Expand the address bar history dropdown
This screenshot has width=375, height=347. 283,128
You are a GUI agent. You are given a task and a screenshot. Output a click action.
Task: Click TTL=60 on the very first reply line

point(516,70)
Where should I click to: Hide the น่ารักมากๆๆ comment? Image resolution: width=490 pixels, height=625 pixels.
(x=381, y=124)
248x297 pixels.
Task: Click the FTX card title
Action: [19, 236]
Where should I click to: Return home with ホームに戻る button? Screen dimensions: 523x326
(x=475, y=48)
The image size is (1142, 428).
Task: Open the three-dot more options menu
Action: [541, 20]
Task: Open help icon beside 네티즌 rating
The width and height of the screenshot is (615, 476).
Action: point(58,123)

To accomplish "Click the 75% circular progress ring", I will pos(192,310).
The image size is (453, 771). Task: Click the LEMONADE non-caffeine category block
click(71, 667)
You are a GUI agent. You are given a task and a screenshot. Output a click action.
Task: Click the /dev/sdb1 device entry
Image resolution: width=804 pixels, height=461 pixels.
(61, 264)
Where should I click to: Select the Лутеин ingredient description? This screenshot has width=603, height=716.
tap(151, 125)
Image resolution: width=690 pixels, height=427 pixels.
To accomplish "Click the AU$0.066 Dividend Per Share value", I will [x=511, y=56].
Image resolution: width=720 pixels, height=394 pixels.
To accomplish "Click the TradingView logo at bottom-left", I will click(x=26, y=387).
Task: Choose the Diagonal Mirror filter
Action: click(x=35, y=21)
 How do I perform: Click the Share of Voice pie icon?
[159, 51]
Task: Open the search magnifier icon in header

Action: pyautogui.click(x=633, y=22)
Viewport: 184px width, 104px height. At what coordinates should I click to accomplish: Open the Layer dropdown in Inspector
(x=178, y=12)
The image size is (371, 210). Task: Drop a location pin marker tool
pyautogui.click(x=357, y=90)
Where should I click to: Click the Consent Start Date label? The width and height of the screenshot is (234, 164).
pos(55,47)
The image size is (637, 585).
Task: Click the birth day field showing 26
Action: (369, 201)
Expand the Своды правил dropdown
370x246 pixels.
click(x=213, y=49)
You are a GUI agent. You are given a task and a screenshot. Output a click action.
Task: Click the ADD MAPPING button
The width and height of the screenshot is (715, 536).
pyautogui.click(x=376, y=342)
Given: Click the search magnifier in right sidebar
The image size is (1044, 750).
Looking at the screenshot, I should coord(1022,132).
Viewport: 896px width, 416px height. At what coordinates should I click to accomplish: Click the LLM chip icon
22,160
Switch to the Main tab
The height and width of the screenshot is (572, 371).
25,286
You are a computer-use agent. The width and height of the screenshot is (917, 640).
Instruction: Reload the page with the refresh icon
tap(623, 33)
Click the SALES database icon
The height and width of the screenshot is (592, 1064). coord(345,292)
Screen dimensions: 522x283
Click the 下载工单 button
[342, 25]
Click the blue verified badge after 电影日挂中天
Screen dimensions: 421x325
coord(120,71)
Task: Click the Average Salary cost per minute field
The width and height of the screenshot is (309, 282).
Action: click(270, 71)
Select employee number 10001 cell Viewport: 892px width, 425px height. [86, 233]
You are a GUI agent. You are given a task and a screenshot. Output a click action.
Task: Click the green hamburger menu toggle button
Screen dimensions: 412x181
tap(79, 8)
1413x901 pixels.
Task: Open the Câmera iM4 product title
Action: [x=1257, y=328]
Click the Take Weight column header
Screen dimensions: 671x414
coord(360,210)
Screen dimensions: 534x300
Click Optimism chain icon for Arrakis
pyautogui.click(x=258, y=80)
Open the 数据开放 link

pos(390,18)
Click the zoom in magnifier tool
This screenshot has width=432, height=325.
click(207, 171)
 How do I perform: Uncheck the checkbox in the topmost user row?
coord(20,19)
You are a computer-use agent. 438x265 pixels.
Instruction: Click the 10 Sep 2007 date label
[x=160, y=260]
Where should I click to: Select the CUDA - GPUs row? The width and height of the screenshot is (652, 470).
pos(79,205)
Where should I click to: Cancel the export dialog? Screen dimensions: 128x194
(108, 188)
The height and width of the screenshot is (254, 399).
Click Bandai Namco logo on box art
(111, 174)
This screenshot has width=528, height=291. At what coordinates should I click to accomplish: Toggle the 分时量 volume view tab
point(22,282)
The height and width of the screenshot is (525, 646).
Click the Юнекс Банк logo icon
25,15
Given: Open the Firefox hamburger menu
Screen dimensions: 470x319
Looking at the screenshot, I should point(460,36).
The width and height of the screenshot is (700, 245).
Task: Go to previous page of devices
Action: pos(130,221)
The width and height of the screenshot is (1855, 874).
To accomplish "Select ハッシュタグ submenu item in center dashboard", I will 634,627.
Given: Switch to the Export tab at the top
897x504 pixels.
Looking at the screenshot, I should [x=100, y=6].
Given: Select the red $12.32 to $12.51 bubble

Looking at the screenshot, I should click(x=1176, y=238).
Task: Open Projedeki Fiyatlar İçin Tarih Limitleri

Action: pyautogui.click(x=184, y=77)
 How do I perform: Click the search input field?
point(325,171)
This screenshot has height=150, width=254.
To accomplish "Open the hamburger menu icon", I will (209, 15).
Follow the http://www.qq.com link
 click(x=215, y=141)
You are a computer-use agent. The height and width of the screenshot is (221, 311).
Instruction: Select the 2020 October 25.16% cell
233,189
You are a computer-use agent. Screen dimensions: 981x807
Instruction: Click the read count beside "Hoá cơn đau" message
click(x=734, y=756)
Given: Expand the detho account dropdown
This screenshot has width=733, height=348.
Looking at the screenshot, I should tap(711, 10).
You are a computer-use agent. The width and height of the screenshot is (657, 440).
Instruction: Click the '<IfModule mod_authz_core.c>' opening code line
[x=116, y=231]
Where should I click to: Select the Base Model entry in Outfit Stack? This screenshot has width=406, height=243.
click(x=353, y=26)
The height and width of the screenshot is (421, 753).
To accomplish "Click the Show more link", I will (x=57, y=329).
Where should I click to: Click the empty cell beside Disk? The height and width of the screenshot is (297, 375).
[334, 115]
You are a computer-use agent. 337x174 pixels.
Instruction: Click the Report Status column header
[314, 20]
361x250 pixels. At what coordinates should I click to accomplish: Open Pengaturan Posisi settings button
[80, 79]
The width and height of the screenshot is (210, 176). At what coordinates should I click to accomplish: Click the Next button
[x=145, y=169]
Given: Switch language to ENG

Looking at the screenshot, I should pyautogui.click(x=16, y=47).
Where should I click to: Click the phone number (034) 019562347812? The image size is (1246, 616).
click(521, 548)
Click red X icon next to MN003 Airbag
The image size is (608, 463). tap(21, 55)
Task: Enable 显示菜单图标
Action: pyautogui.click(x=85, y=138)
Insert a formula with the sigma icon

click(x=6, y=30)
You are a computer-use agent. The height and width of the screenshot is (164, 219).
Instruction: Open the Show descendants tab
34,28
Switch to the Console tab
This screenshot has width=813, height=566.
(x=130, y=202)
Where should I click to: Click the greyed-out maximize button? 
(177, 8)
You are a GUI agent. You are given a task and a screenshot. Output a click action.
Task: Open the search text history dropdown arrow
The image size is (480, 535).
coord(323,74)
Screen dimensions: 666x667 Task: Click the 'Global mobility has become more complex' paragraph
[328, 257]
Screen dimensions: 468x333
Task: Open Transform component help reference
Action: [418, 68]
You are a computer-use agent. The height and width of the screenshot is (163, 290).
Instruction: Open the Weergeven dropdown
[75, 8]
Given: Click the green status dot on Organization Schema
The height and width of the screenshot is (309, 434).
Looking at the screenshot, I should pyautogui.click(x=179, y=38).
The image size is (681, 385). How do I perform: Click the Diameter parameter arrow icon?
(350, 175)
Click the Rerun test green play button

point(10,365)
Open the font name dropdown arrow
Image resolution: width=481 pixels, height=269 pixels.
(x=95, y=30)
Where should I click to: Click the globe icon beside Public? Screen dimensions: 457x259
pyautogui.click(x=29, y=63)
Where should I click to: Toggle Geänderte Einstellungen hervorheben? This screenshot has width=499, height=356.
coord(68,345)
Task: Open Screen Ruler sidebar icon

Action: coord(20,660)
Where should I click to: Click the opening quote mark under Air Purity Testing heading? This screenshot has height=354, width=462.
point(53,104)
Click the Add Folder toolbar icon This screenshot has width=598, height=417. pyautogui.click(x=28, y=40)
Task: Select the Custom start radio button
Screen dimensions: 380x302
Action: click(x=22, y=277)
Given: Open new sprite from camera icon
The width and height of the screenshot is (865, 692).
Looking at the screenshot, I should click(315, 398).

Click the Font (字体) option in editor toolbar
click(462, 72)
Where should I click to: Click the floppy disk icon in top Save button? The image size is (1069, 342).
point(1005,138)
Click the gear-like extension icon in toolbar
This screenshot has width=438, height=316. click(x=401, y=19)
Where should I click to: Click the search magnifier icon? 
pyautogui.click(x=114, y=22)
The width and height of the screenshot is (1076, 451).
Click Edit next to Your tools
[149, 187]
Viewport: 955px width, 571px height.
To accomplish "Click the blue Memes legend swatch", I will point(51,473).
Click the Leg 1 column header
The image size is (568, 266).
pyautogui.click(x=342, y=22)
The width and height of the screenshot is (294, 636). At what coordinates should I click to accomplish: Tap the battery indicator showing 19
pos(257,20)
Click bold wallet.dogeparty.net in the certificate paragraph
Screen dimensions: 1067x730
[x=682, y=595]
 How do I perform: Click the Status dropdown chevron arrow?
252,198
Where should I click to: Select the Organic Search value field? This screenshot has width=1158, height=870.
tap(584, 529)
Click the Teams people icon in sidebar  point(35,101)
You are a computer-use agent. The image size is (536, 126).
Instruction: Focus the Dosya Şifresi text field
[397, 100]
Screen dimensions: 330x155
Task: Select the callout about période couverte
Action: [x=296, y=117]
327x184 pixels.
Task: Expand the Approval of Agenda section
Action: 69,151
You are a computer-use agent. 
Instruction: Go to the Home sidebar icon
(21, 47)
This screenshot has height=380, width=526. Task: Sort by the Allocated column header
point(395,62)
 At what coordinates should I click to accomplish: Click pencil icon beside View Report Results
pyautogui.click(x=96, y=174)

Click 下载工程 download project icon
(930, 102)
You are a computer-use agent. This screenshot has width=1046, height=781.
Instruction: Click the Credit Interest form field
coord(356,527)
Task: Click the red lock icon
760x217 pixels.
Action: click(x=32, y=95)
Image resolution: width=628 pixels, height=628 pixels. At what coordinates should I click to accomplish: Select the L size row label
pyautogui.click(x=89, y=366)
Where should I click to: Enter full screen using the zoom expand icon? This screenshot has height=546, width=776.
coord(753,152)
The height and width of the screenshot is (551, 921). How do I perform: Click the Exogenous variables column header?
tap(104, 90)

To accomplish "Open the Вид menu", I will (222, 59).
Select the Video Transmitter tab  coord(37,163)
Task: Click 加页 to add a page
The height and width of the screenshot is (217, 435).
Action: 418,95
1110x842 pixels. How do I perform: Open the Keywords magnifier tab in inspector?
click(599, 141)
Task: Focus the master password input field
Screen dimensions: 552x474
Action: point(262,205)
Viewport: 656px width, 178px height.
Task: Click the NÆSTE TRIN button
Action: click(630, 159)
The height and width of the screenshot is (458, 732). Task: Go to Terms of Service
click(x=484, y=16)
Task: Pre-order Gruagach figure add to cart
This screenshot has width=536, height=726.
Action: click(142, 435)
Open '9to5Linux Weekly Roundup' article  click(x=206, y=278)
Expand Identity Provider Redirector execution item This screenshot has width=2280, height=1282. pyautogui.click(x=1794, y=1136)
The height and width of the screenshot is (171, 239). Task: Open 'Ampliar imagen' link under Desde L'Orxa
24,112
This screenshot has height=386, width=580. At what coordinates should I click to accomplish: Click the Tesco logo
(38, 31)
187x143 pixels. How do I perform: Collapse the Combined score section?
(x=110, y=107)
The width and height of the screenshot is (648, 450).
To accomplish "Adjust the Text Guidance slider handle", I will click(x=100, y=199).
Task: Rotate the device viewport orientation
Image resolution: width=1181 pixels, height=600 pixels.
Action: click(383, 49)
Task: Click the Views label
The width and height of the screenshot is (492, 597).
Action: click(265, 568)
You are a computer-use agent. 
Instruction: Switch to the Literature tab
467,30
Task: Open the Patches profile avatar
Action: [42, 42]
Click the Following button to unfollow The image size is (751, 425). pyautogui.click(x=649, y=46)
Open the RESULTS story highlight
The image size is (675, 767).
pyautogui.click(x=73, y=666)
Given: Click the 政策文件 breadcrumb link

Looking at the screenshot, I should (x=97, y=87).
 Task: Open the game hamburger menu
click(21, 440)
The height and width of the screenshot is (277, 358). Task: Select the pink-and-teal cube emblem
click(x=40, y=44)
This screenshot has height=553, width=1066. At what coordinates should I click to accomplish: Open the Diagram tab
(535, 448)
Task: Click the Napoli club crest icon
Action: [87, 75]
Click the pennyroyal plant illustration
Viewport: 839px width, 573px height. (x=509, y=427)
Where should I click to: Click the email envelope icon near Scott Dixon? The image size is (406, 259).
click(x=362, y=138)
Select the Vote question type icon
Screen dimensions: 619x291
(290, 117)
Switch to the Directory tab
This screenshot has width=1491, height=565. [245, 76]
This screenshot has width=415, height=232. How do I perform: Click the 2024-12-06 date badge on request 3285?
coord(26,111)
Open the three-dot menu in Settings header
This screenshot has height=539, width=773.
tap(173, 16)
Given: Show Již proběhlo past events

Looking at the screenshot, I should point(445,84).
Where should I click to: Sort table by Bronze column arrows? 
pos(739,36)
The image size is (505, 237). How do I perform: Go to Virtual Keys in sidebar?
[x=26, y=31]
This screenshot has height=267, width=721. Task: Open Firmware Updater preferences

****************************************

ABOUT THIS TASK: Exactly as they appear, copy the lines of the listing above from the first through the one that contains "Task: Click the /dev/sdb1 device entry", and nothing more.

RESULT OF THIS TASK:
Expand the address bar history dropdown
This screenshot has width=375, height=347. 283,128
You are a GUI agent. You are given a task and a screenshot. Output a click action.
Task: Click TTL=60 on the very first reply line

point(516,70)
Where should I click to: Hide the น่ารักมากๆๆ comment? Image resolution: width=490 pixels, height=625 pixels.
(x=381, y=124)
248x297 pixels.
Task: Click the FTX card title
Action: [19, 236]
Where should I click to: Return home with ホームに戻る button? Screen dimensions: 523x326
(x=475, y=48)
The image size is (1142, 428).
Task: Open the three-dot more options menu
Action: [541, 20]
Task: Open help icon beside 네티즌 rating
The width and height of the screenshot is (615, 476).
Action: point(58,123)

To accomplish "Click the 75% circular progress ring", I will pos(192,310).
The image size is (453, 771). Task: Click the LEMONADE non-caffeine category block
click(71, 667)
You are a GUI agent. You are given a task and a screenshot. Output a click action.
Task: Click the /dev/sdb1 device entry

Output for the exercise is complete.